For an overview of the Slurm concepts, Slurm has a beginners guide: .
Partition
The nodes on a cluster is divided into sets, called partitions. The partitions can be overlapping.
Some job types on Fox are implemented as
partitions, meaning that one specifies --partition
to select job
type -- for instance accel.
QoS - Quality of Service
A QoS is a way to assign properties and limitations to jobs. It can be used to give jobs different priority, and add or change the limitations on the jobs, for instance the size or lenght of jobs, or the number of jobs running at one time.
Some job-types on Fox are
implemented as a QoS, meaning that one specifies --qos
to select
job type -- for instance devel.
The job will then (by default) run in the standard (normal) partition,
but have different properties.
Account
An account is an entity that can be assigned a quota for resource usage. All jobs run in an account, and the job's usage is subtracted from the account's quota.
Accounts can also have restrictions, like how man jobs can run in it at the same time, or which reservations its jobs can use.

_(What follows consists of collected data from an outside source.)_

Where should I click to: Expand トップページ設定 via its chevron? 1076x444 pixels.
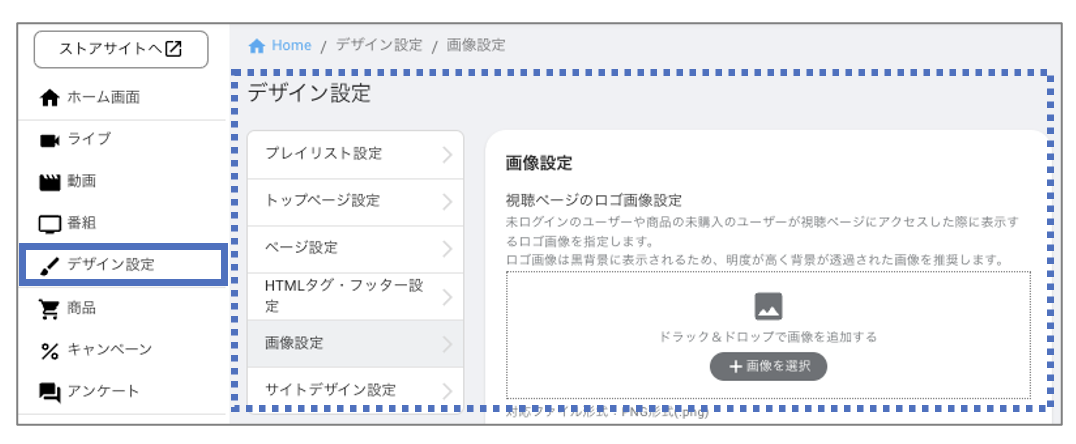coord(447,202)
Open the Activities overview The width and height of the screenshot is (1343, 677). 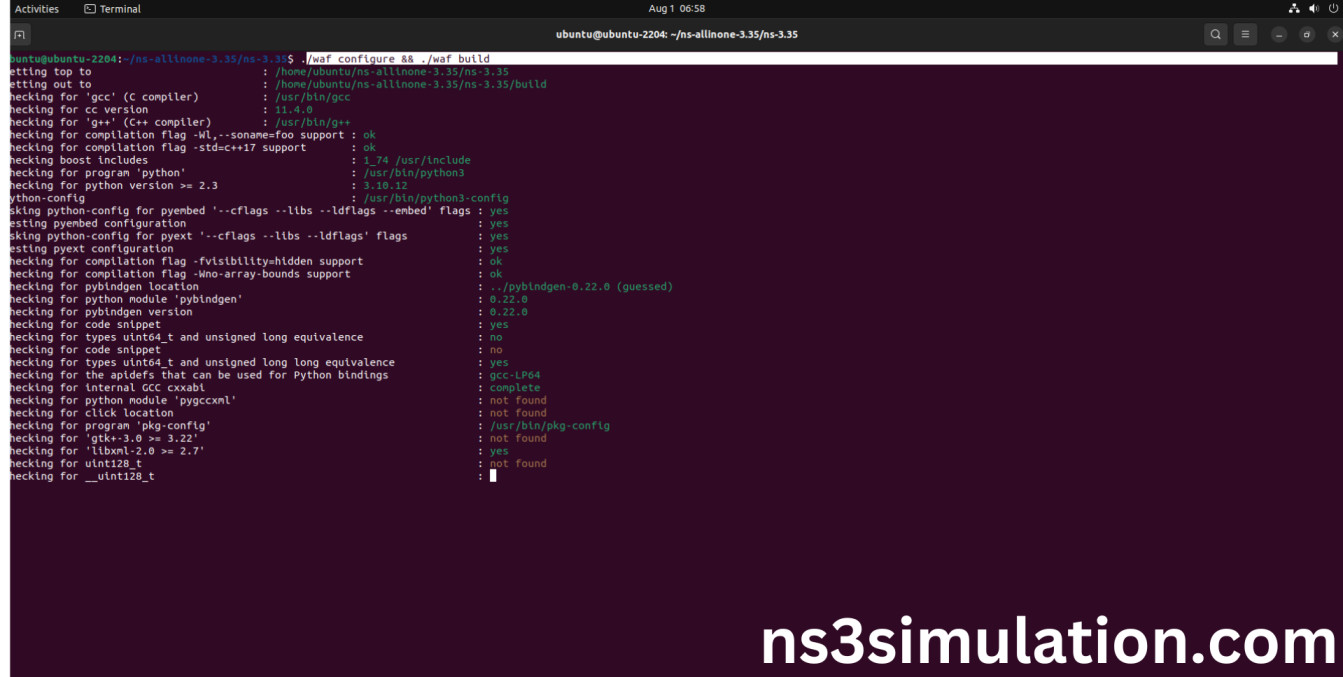coord(37,8)
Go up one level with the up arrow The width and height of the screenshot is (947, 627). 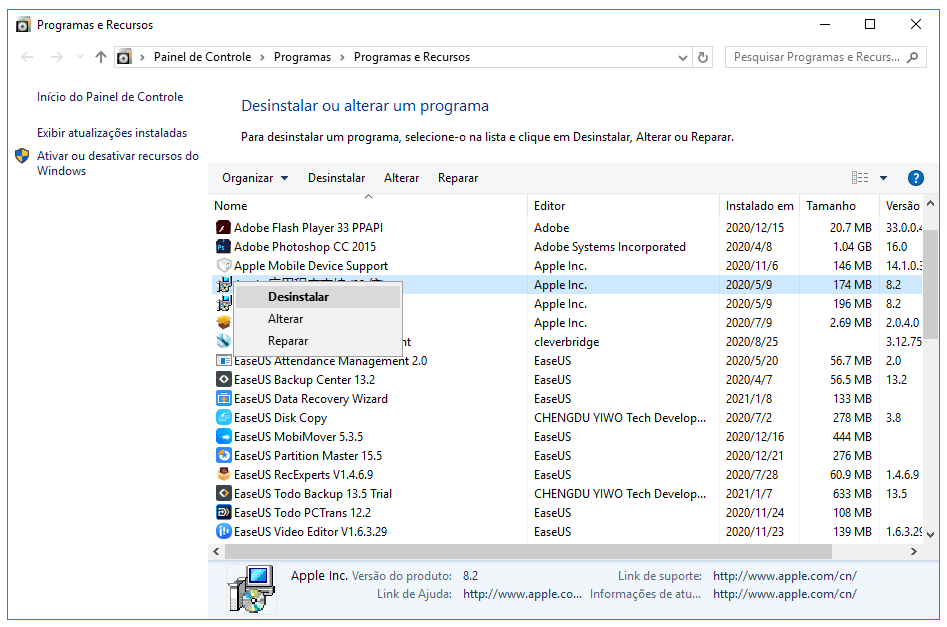(x=100, y=58)
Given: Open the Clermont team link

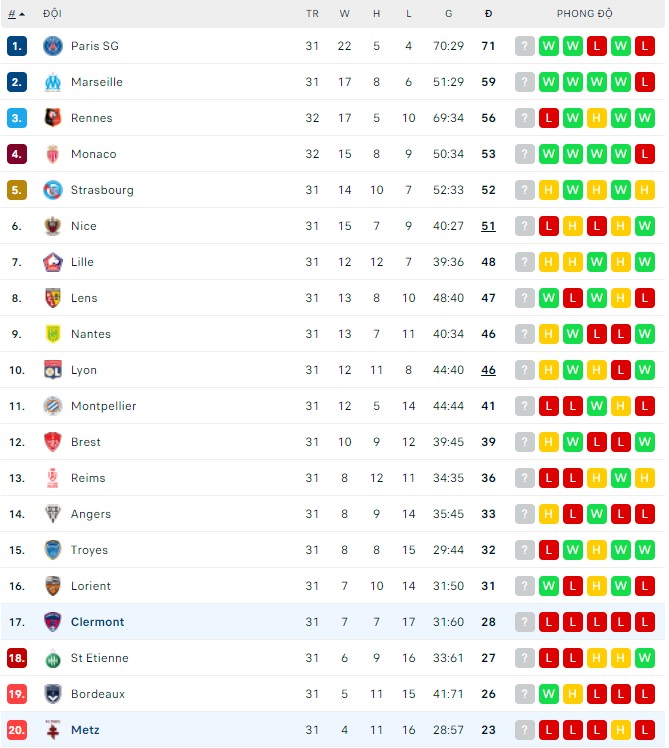Looking at the screenshot, I should (x=97, y=622).
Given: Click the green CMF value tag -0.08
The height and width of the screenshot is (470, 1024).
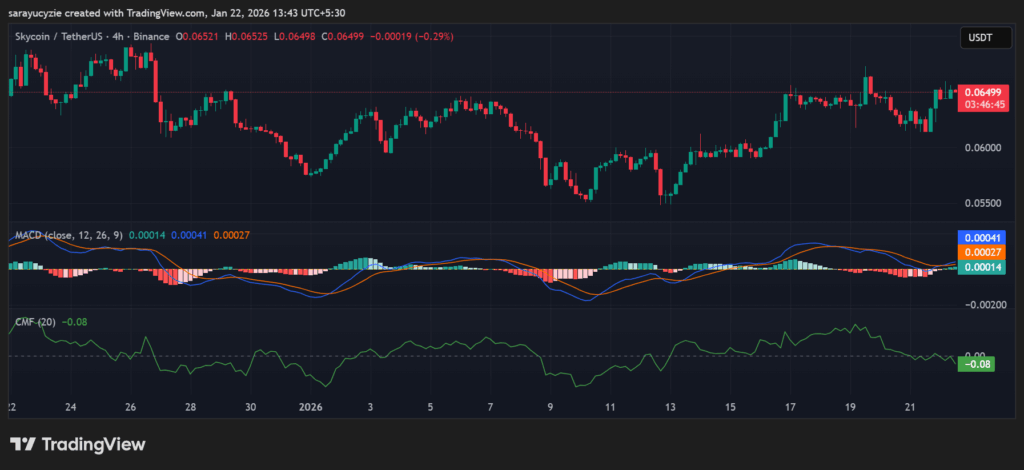Looking at the screenshot, I should pyautogui.click(x=973, y=364).

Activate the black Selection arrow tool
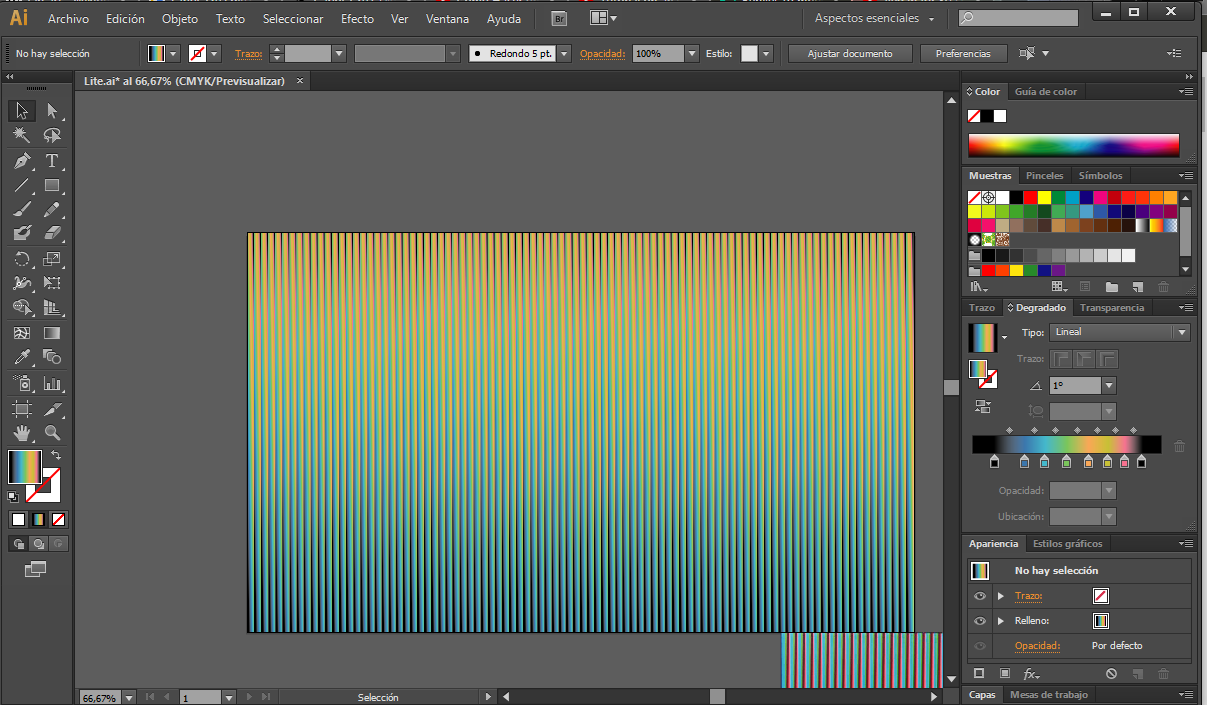tap(22, 111)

OnFox, each project has its own account, with the same name "ecNNN". We use accounts mainly for accounting resource usage.
Read more about projects and accounting.
Jobs
Jobs are submitted to the job queue, and starts running on assigned compute nodes when there are enough resources available.
Job step
A job is divided into one or more job steps. Each time a job runs
srun
or mpirun
, a new job step is created. Job steps are normally
executed sequentially, one after each other. In addition to these,
the batch job script itself, which runs on the first of the allocated
nodes, is considered a job step (named batch
).
sacct
will show the job steps. For instance:
$ sacct -j 357055
JobID JobName Partition Account AllocCPUS State ExitCode
------------ ---------- ---------- ---------- ---------- ---------- --------
357055 DFT normal nn9180k 256 COMPLETED 0:0
357055.batch batch nn9180k 32 COMPLETED 0:0
357055.exte+ extern nn9180k 256 COMPLETED 0:0
357055.0 pmi_proxy nn9180k 8 COMPLETED 0:0
The first line here is the job allocation. Then comes the job script
step (batch
), and an artificial step that we can ignore here
(extern
), and finally a job step corresponding to an mpirun
or
srun
(step 0). Further steps would be numbered 1, 2, etc.
Tasks
Each job step starts one or more tasks, which corresponds to
processes. So for instance the processes (mpi ranks) in an mpi job
step are tasks. This is why one specifies --ntasks
etc in job
scripts to select the number of processes to run in an mpi job.
Each task in a job step is started at the same time, and they run in
parallel on the nodes of the job. srun
and mpirun
will take care
of starting the right number of processes on the right nodes.
(Unfortunately, Slurm also calls the individual instances of array jobs for array tasks.)
CPUs
Each task of a job step by default gets access to one CPU. For
multithreaded programs, it is usually best to have access to the same
number of CPUs as the program has threads. This is done by specifying
the job parameter --cpus-per-task
. So for instance, if your program
uses 4 threads, --cpus-per-task=4
is usually a good choice.
Note that when we use the term "CPU" in this documentation, we are technically referring to a CPU core, sometimes known as a physical CPU core. On the Fox GPU nodes, each CPU core has two hyperthreads, sometimes know as logical CPUs, and some programs will report the total number of hyperthreads as the number of CPUs on the node, but in this documentation, and in the Slurm setup on Fox, we only count the (physical) cores as CPUs. On the regular compute nodes, there are no hyperthreads, so there is no possibility of confusion there.